Dans son document de prise de position, le CSEE réagit à l’initiative de la Commission européenne en soulignant que, si l’on souhaite renforcer la recherche publique en Europe, il est nécessaire de réaliser des investissements publics durables dans ce secteur, de respecter les libertés académiques et scientifiques, de garantir l’égalité des genres, ainsi que des conditions de travail équitables, des salaires décents, des statuts contractuels permanents pour les chercheur·euse·s, y compris en début de carrière, et un dialogue social efficace avec les syndicats qui les représentent.
La crise de la Covid-19 a eu des répercussions négatives pour les chercheur·euse·s et la recherche, tant dans le secteur public que privé. Les syndicats ont âprement négocié avec les employeurs pour que les recherches menées à distance durant le confinement soient considérées comme du travail, mais, malgré cela, un grand nombre de chercheur·euse·s ont été licencié·e·s ou menacé·e·s de chômage. Les organisations membres du CSEE expriment leurs inquiétudes pour les chercheur·euse·s dont les employeurs n’autorisent pas le travail à distance durant la pandémie, alors que les conditions de santé et de sécurité ne sont pas garanties sur leurs lieux de travail. Raison pour laquelle il conviendrait de renforcer l’EER en soutenant la relance de l’Europe dans une perspective sociale et en garantissant des conditions de travail de qualité pour les chercheur·euse·s.

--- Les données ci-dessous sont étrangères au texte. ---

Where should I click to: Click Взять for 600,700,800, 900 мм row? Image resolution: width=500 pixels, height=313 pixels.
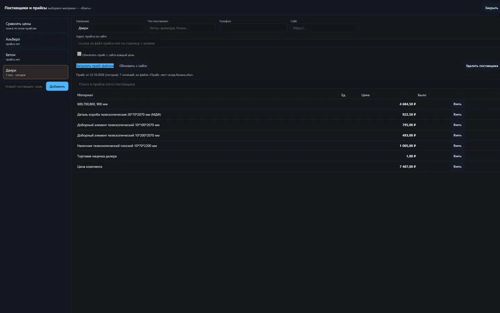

Il est essentiel de garantir un investissement public dans la recherche publique sociétale. Le sous-investissement du secteur public, les orientations commerciales, la pression croissante des réformes pour aligner les résultats des recherches et la gouvernance des universités sur les besoins des entreprises, de même que les incitants financiers qui orientent les recherches et les financements en fonction des priorités des entreprises, sont autant de facteurs qui entravent la liberté des chercheur·euse·s de mener leurs recherches sans ingérence. Cette situation altère la capacité des universités, en tant qu’entités collégiales, de promouvoir la recherche fondamentale indépendante dans des domaines tels que la santé, l’environnement et les sciences sociales, offrant des avantages à court et long terme pour la société et l’économie.
Malgré cela, la communication de la Commission encourage la recherche à se tourner davantage vers les entreprises. Nous tenons à exprimer nos plus profondes inquiétudes à l’approche du prochain Forum EER pour la transition, au cours duquel il sera demandé que 5 % du budget public national de la R&D soit alloué à des programmes conjoints de l’UE et à des partenariats européens d’ici 2030, risquant ainsi d’entraîner une nouvelle diminution des investissements nationaux dans la recherche publique. Ceci conduira, en effet, à renforcer davantage encore la commercialisation de la recherche, comme le suppose la politique de l’UE centrée sur la relation entre la recherche et les entreprises, notamment dans le cadre du programme Horizon Europe et de l’EER.
Nous réfutons le point de vue de la Commission européenne selon lequel l’Espace européen de la recherche (EER) doit avoir pour objectif de devenir « un marché unique de la recherche et de l’innovation ». Cette politique transforme intégralement la recherche en marchandise. Nous rappelons que la Recommandation de l’UNESCO concernant la science et les chercheurs scientifiques (2017) souligne clairement que la liberté académique de communiquer ouvertement les résultats, les hypothèses et les points de vue est au cœur même du processus scientifique. Nous demandons à la Commission européenne de reconnaître que considérer la recherche dans une perspective économique ne respecte en rien les principes de la liberté académique et de la science ouverte.